Que los políticos corruptos e inmorales del Gobierno quieren hacernos desaparecer y que sólo sirven para freírnos a impuestos. Que por culpa del turismo los servicios públicos están abarrotados, y que en el mercado sólo se venden productos importados africanos que se están cargando nuestro campo. Que la Agenda 2030 nos quiere imponer su anomia, así como los coches eléctricos chinos que destruirán nuestra industria. Que igual Putin tiene razón y hay que volver a los valores que la agenda woke nos está arrebatando. Que lo de la OTAN, la Unión Europea y lo del cambio climático es una exageración, y que quizá hemos llegado demasiado lejos. Que nada cambiará si no llegan los nuestros al gobierno y que igual necesitamos que Trump gane las elecciones para garantizarnos la paz, la moral y la democracia tal y como la entendemos.

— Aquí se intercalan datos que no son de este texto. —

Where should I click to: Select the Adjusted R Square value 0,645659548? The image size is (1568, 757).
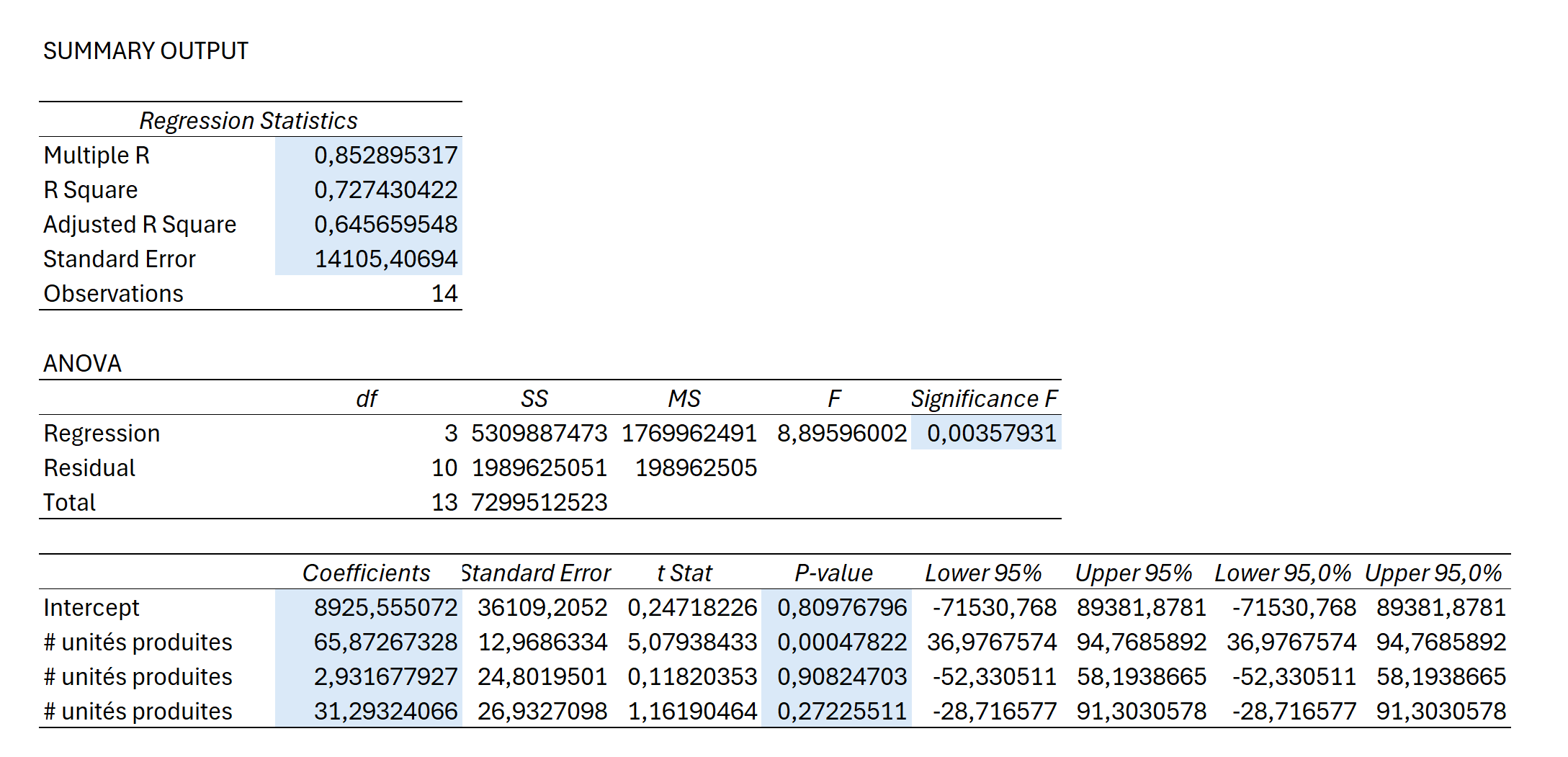pos(385,224)
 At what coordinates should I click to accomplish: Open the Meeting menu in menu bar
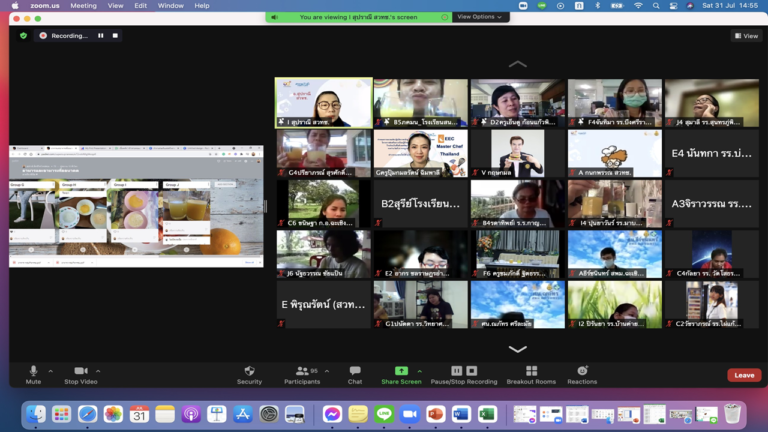(84, 5)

Hace unos días volví a ver la película de Scorsese titulada “Uno de los nuestros”, que relata el ascenso y caída de tres delincuentes en la mafia neoyorquina. “Jimmy y yo no podíamos iniciarnos por ser irlandeses. No importaba que mi madre fuera siciliana. Para ser miembro, había que ser 100% italiano y tener parientes en la madre patria. Era el honor más alto que ofrecían. Quería decir que pertenecías a una familia. Quería decir que nadie podía meterse contigo. Y, además, que podías meterte con todos a menos que fueses un miembro”.

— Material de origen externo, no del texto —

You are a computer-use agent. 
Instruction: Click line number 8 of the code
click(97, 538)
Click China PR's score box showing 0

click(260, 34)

Algo parecido parece que nos está pasando en ocasiones. Que nos hemos vuelto insensibles, quejosos y cómodos miembros de una banda. Que nadie nos puede decir nada y menos lo que no son de los nuestros. Que lo único que exigimos es algo tan sencillo como respeto. Que hay que pensar y decir lo que la familia nos dice que pensemos y digamos. Y que si alguien quiere ingresar en ella deberá ganárselo a pulso como hemos hecho nosotros mismos e hicieron nuestros padres. Que lo importante es que los nuestros lleguen al poder para que todo esté en orden y se nos devuelva todo lo que por nuestro esfuerzo nos hemos ganado.  “¿Sabes? Entre nosotros siempre nos llamábamos colegas, como cuando dices a alguien: verás cómo te cae bien, es un buen colega, uno de los nuestros. ¿Entiendes? Somos colegas, tíos listos”.

Y es que el nacionalismo, o el gregarismo, o como lo quieras llamar, se nos ha colado sibilinamente. Juzgamos la realidad bajo la óptica de los intereses de nuestra facción a la que todo permitimos y a la que todo justificamos. Donde pesa más el glorioso pasado que el temido futuro. Donde hemos creído que la nostalgia de nuestros cristalizados valores es la medicina cuando en el fondo es la causa de la enfermedad.

Luego lo pienso y me doy cuenta que gran parte de las medallas olímpicas y de la Champions la ganaron los que no eran de aquí. Que no era verdad que el que mató al niño era emigrante. Que podemos irnos de vacaciones porque otros mantienen los servicios públicos. Que todos somos emigrantes y turistas y que el mar nos refresca a todos por igual.  Que nadie es más que nadie en una playa, y que los atardeceres sobre las tres rocas nos convierten a todos en humildes observadores del mismo espectáculo que ninguno ha merecido y que a todos se ofrece por igual.

Y que una noche el viento y las olas quebraron y arrastraron el mástil con las banderas hasta la orilla, y que seguramente las recogieron los servicios de limpieza del ayuntamiento en el día en el que todos hacíamos las maletas para iniciar el viaje de vuelta a casa.